麦琪的礼物读后感2篇

麦琪的礼物读后感2篇

麦琪的礼物>读后感(一)

我本来并不是很喜欢看小说,但我刚读了几行文字后,我便对这本书爱不释手了。它既有精彩又曲折的情节,又有令人意想不到的结尾,并且每篇文章的背后都还蕴含着一个深刻的道理,使我总是读的废寝忘食。

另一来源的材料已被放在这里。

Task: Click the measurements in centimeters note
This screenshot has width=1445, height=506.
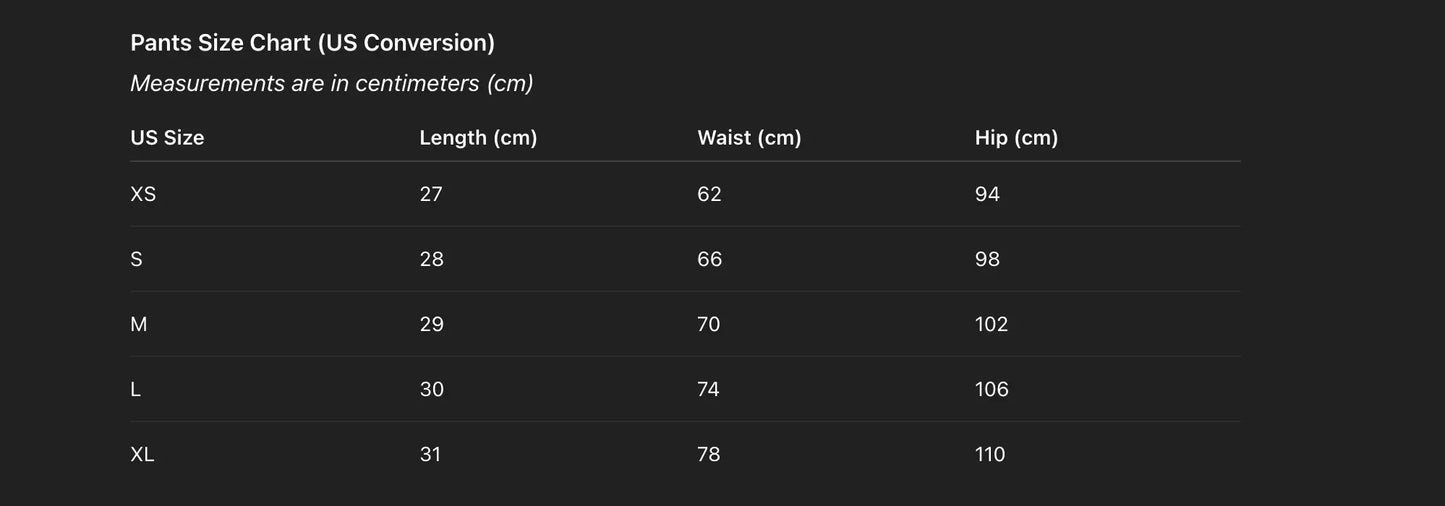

这本书集合了欧亨利所有小说中的精华,可以说是文学瑰宝中的文学瑰宝。其中《麦琪的礼物》这篇文章令我受益匪浅:

圣诞节的前一天,贫穷的德拉想给丈夫吉姆一个惊喜,可是她只有一元八角七,这点钱根本不够买什么好的礼物,于是她把引以自豪的褐色瀑布似的长发剪下来,换来了20美元。找遍了各家商店,终于找到一条闪闪发光又朴素的白金表链,正好配上吉姆的那块金表。而吉姆也想给老婆一个惊喜,他同样卖掉了引以自豪的自己最喜爱的金表,买了德拉羡慕渴望已久的全套漂亮的梳子作圣诞礼物。

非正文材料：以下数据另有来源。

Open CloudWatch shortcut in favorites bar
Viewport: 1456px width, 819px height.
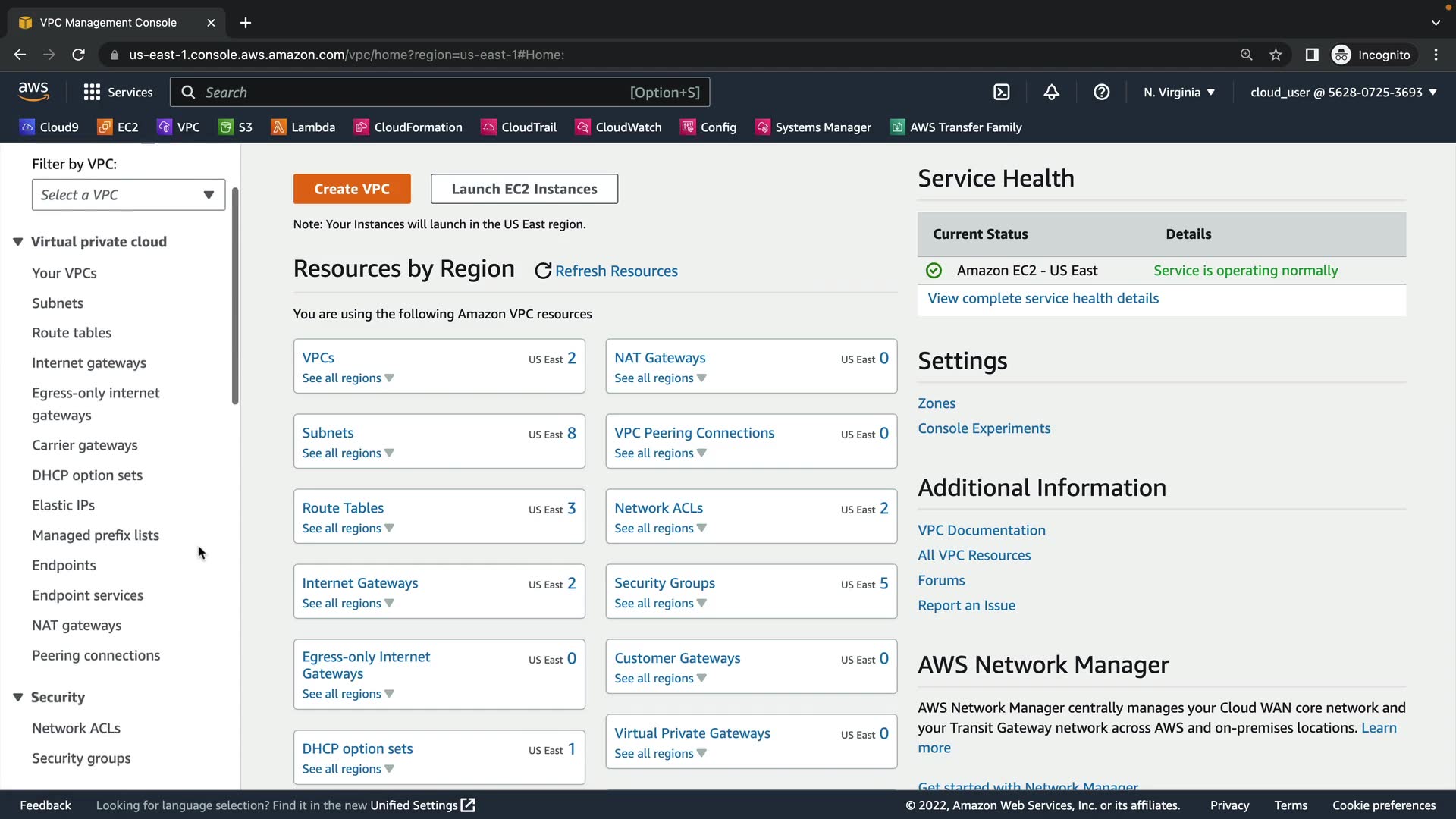tap(618, 127)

由此我们可以看出双方的礼物送给对方已经没有什么用了,但他们彼此都深爱着对方。即使是卖掉自己最爱的物品,也要让对方满意。他们之间那深厚的情感很值得我学习,我以前就算是我最好的朋友问我借东西我都不借,就这样,我与他们之间的关系便渐渐地下降,直到我意识到的时候,才发现已经晚了。于是,我力挽狂澜,当他们一遇到困难时我便马上伸出援助之手,好不容易我们才恢复了以前亲密无间的关系。通过这件事情可以看出人与人之间的关系是很重要的,如果你多帮助了别人,就等于多帮助了自己,到最后你将会变得非常快乐。

不仅是这个>故事蕴含着一个道理,其它的也同样如此,我希望大家有空去拜读一下。

麦琪的礼物读后感(二)

《麦琪的礼物》是美国短篇小说大师欧·亨利作品的选集。书中,社会上那些巧取豪夺,坑蒙拐骗,利欲熏心,尔虞我诈的'上流人物','得意之徒'们的丑恶行径,被揭露无遗。通过他们的种种表现,形象逼真,不拘一格地向读者展现了'文明社会'的黑暗与滑稽本质,弱肉强食与天良丧尽的现实,并喻示在金钱万能,唯利是图的生存环境中,人性的异化和畸变。

然而在众多对丑恶人性的描写之中,也不乏许多使人肃然起敬的'小人物',让人对荒诞,滑稽的故事漠然一笑之后,感慨万千。留给我印象最深的是《麦琪的礼物》这篇文章,它让我真正领略到了人性的魅力。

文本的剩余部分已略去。